══ DATASET RECORDS

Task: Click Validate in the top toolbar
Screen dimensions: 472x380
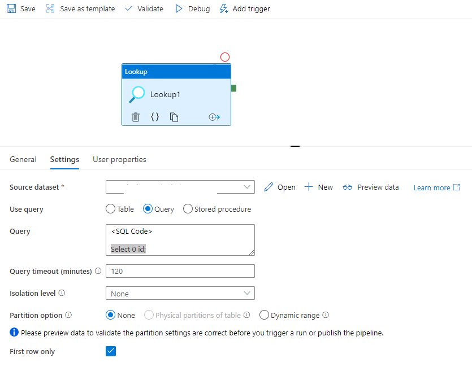Action: tap(144, 9)
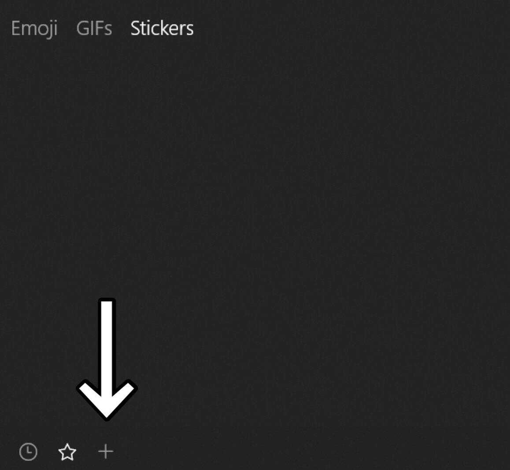This screenshot has width=510, height=470.
Task: Browse GIFs instead of stickers
Action: (x=94, y=28)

════

▶ [YOUR TASK]: Repeat the data in full and exactly. Omit pictures.

▶ [SOLUTION FOR THIS TASK]:
Task: Click Validate in the top toolbar
Screen dimensions: 472x380
Action: tap(144, 9)
This screenshot has width=510, height=470.
Task: Browse GIFs instead of stickers
Action: (x=94, y=28)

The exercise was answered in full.